* [Extracted records]
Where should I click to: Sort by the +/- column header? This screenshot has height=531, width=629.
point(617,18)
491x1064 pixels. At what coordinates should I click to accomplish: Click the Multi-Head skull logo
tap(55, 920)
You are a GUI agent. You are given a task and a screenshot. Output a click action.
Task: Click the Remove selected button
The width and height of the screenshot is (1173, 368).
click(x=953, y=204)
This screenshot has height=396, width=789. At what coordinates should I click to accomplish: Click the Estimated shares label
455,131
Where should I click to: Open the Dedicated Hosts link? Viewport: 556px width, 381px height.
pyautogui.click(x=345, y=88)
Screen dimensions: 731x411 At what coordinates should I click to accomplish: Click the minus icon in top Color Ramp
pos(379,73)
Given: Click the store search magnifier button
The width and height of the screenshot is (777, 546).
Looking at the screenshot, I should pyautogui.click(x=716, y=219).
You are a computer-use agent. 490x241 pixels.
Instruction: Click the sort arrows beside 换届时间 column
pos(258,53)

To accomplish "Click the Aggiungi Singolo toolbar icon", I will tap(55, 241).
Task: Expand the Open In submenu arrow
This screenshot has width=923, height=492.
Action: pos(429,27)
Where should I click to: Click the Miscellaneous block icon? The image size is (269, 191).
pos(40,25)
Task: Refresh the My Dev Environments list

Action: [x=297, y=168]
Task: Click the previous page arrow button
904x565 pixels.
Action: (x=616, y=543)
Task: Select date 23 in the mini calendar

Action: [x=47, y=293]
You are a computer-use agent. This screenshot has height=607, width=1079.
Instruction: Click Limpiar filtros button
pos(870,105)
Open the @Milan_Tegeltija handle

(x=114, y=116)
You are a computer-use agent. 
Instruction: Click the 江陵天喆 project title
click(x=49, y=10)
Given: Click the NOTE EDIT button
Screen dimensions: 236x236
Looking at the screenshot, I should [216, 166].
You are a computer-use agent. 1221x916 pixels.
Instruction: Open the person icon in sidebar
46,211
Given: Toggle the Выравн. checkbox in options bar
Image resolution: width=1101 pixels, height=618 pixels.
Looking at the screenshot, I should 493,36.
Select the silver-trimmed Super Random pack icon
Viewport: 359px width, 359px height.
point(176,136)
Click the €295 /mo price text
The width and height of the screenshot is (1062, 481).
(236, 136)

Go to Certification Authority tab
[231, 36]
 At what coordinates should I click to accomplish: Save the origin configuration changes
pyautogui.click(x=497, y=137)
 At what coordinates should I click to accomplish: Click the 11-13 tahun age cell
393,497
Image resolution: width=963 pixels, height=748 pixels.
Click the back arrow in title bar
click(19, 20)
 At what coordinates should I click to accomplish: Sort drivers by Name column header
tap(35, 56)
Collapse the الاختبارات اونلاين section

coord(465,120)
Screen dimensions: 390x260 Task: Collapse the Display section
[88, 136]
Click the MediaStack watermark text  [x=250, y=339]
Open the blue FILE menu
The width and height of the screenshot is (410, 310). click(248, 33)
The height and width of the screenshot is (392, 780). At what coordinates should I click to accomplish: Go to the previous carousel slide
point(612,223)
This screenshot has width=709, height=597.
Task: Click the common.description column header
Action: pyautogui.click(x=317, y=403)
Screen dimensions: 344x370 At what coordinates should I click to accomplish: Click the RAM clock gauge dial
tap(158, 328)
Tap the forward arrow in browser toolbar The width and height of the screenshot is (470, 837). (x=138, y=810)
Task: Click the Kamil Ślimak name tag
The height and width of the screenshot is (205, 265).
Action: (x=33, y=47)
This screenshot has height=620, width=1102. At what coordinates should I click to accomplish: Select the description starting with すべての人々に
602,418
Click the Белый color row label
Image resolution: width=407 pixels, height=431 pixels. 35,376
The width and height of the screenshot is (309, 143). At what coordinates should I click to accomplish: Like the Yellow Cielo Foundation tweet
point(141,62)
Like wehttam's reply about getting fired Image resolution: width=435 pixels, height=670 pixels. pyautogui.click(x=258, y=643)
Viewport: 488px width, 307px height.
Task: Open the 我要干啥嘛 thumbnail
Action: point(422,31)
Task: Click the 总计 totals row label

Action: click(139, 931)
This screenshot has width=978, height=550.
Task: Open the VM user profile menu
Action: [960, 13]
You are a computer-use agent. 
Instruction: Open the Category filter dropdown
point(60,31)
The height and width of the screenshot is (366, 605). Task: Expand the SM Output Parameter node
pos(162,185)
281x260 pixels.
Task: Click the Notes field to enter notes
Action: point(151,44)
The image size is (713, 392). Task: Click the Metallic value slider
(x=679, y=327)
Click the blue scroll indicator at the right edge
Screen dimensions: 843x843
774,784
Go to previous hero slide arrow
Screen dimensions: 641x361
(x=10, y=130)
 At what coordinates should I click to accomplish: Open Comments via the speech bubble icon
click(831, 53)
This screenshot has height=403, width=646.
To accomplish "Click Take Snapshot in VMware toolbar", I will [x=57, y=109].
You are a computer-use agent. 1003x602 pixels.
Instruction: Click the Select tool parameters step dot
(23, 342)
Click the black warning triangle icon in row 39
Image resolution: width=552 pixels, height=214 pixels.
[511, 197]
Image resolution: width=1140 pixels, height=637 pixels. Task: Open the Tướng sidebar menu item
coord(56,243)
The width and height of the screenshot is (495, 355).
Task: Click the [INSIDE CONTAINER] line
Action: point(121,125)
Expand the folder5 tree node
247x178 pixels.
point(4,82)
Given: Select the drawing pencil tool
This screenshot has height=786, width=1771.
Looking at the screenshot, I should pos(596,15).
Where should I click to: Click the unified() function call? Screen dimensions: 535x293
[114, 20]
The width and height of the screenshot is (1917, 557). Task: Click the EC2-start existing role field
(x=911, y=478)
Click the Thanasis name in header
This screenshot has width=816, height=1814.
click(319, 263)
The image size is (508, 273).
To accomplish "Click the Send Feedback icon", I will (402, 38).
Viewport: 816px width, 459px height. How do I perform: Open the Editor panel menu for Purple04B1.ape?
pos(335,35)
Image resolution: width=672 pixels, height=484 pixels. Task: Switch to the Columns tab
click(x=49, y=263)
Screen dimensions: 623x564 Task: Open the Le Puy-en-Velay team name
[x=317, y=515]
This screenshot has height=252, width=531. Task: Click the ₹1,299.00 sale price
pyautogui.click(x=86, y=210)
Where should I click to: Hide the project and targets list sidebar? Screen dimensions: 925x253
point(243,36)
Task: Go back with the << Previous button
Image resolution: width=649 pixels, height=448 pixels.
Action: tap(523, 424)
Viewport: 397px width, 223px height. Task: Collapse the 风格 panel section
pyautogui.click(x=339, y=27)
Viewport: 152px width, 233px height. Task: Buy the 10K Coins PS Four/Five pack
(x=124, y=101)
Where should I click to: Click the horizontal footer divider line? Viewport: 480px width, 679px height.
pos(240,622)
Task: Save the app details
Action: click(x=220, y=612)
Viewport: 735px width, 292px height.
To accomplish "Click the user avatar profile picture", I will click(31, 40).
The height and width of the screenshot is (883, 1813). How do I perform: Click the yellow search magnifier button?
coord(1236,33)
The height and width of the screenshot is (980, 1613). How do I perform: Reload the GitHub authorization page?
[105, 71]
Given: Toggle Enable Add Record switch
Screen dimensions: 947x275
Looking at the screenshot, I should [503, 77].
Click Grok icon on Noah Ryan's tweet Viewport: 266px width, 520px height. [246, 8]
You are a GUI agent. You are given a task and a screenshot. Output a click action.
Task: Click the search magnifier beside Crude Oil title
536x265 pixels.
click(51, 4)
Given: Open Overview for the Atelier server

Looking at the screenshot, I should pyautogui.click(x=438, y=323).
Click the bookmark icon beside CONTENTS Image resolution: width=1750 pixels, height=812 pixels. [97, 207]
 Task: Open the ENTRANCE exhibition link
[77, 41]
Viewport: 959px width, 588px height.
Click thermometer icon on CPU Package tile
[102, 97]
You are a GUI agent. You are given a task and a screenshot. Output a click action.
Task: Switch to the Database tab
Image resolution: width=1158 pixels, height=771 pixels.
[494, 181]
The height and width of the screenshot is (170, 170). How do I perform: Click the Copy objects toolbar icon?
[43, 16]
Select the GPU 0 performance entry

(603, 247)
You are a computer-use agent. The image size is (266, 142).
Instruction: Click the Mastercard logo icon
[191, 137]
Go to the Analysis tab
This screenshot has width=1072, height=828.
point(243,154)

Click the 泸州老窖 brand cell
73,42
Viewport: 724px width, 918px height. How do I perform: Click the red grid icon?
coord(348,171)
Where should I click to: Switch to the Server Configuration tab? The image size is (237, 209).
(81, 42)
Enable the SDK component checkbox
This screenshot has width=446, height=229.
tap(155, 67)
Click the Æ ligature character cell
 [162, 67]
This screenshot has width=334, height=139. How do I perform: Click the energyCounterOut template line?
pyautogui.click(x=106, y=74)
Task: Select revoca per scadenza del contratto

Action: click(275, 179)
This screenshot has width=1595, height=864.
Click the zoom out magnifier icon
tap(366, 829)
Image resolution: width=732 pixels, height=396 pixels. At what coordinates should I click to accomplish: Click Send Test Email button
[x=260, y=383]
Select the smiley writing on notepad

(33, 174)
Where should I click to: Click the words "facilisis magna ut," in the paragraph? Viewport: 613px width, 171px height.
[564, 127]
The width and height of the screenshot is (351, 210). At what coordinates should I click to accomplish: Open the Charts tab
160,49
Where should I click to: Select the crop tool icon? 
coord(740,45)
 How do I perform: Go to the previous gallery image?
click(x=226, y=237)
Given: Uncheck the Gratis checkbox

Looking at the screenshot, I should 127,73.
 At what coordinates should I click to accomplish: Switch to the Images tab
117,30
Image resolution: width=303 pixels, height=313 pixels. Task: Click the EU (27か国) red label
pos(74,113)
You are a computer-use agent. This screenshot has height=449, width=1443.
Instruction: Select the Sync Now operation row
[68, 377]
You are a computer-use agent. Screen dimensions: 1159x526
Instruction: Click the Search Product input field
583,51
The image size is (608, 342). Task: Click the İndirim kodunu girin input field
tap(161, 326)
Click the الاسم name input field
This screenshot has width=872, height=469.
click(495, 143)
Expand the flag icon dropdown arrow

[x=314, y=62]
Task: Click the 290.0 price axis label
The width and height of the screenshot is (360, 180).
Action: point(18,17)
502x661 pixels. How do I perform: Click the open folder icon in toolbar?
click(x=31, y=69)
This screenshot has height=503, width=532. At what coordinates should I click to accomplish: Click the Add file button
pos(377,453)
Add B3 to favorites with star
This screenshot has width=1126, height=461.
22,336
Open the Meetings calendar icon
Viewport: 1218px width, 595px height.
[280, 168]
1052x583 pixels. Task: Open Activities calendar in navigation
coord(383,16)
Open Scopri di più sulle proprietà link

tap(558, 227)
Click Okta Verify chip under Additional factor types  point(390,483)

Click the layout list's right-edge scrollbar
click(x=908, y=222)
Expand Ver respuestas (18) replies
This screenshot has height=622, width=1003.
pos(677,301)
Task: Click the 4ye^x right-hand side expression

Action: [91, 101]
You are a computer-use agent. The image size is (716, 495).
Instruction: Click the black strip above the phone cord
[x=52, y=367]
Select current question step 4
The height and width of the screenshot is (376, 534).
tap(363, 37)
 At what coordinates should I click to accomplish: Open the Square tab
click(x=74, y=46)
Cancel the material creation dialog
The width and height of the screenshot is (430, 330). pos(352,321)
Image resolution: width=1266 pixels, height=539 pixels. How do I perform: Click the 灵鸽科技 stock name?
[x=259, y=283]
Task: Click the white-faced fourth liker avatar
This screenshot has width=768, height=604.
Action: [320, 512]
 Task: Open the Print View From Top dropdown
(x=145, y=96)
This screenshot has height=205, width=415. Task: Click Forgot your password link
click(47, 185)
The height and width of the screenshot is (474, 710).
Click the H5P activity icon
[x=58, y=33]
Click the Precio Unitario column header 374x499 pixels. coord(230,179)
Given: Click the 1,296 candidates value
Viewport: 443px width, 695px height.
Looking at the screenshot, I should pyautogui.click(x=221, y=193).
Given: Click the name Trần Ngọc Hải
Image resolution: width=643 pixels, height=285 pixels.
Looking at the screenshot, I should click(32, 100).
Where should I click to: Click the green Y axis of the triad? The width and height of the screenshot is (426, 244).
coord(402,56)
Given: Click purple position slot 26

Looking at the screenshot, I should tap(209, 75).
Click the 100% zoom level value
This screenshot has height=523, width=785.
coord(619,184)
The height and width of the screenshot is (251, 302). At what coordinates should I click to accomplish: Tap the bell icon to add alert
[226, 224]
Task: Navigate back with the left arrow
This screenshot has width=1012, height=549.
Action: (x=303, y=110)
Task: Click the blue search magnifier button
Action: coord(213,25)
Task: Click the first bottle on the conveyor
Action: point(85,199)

* [Brief] Given the records above, return exactly the lines starting at the line containing "This screenshot has height=503, width=532." and ending at the line containing "Add B3 to favorites with star", including both.

* [Output of the exercise]
This screenshot has height=503, width=532. At what coordinates should I click to accomplish: Click the Add file button
pos(377,453)
Add B3 to favorites with star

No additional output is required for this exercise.